Below are records with pictures; copy word for word only the lines between the line with "Given: Expand the Impact section" and the line with "This screenshot has width=497, height=330.", inclusive, and drop the pictures.

- [Exercise input]
>>>

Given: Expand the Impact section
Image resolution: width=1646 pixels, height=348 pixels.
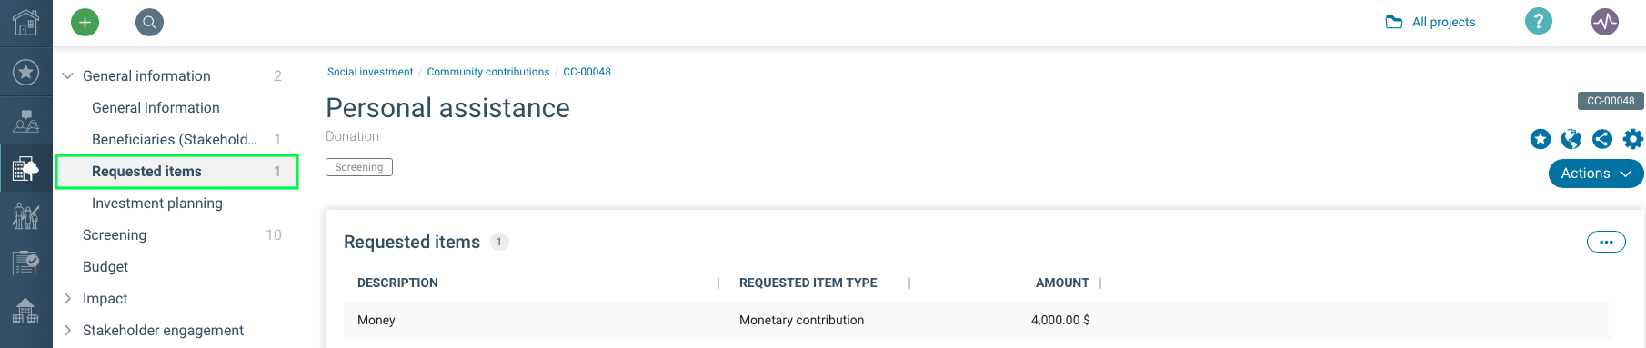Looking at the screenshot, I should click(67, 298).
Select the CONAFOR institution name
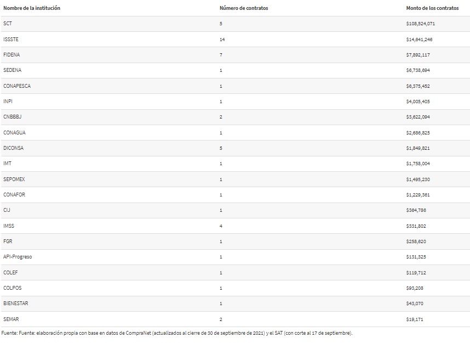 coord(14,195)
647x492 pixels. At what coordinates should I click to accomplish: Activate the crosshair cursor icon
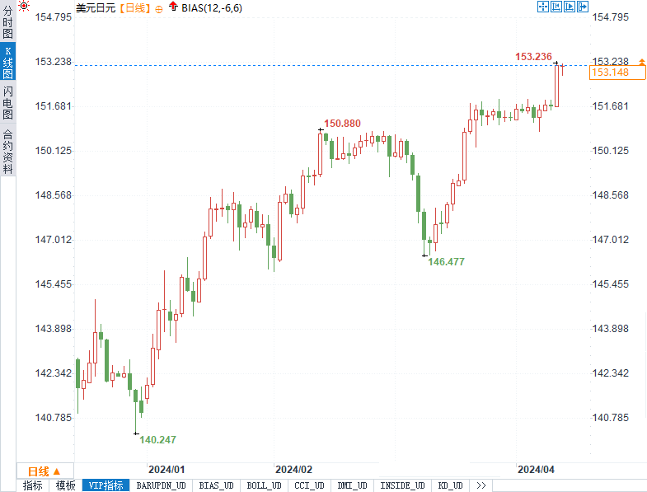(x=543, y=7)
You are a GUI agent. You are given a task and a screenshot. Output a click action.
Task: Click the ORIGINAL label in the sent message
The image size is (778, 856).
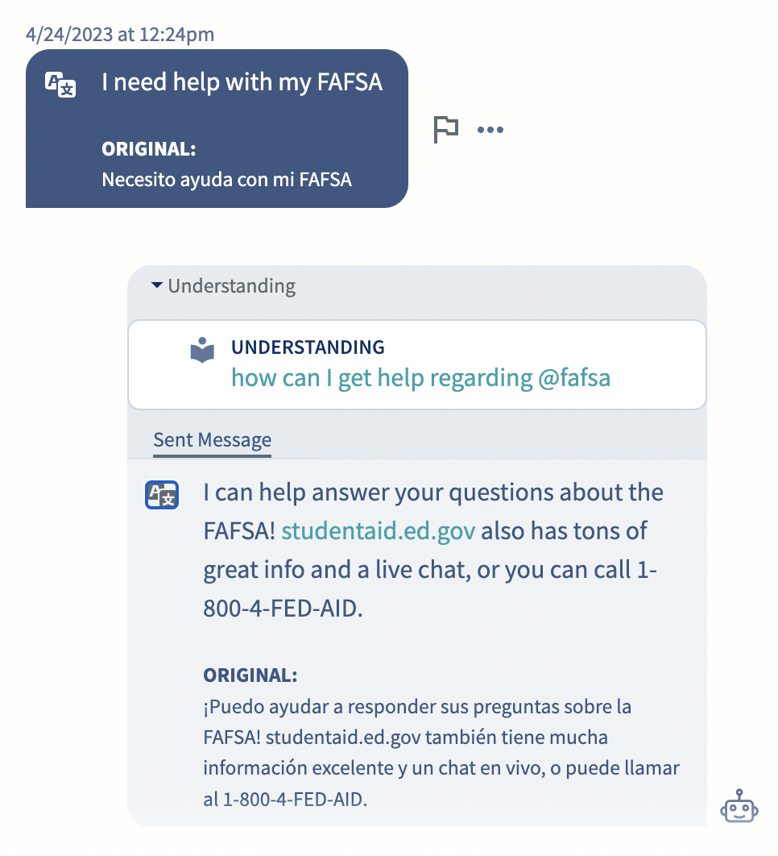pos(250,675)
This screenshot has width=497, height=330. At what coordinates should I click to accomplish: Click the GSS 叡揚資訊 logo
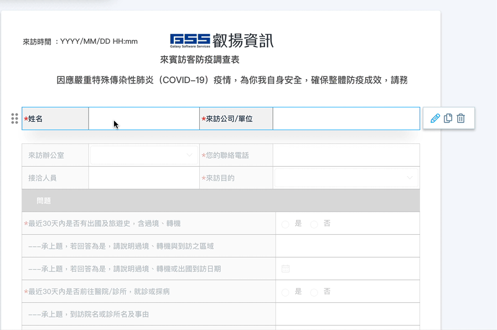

<<<
>>>

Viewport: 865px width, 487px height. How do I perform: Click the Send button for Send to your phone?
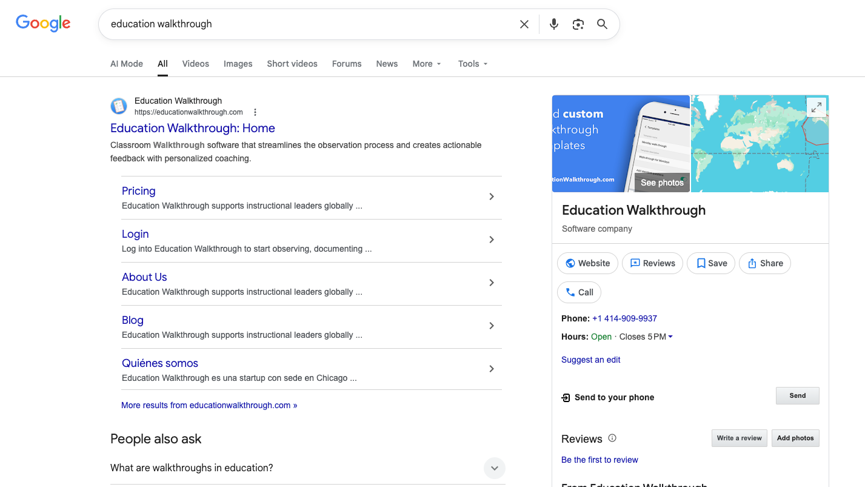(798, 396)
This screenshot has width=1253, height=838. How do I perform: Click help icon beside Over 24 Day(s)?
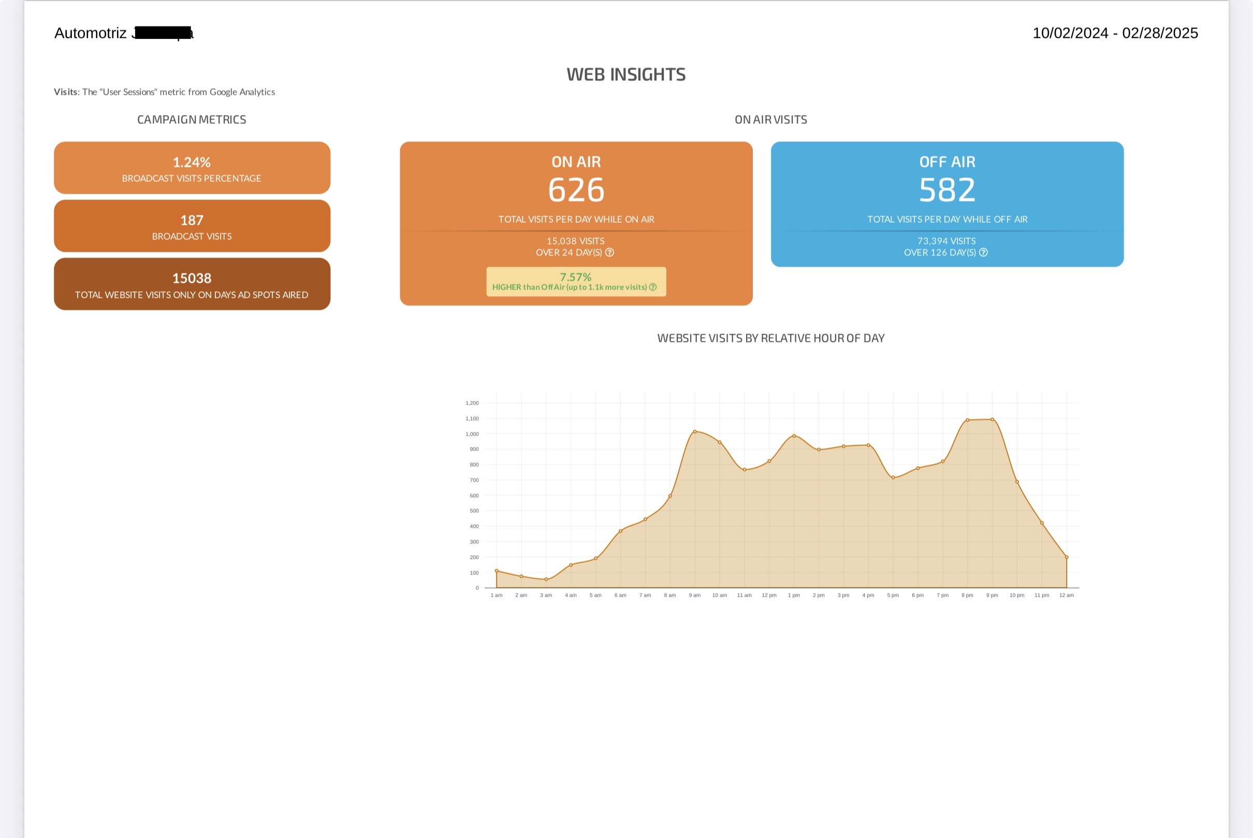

<<<

- [Result below]
Given: Expand the Impact section
Image resolution: width=1646 pixels, height=348 pixels.
Looking at the screenshot, I should click(67, 298).
Select the CONAFOR institution name
 coord(14,195)
647x492 pixels. At what coordinates should I click to accomplish: Activate the crosshair cursor icon
(x=543, y=7)
You are a GUI agent. You are given a task and a screenshot. Output a click action.
Task: Click the ORIGINAL label in the sent message
The image size is (778, 856).
pos(250,675)
This screenshot has width=497, height=330. At what coordinates should I click to accomplish: Click the GSS 叡揚資訊 logo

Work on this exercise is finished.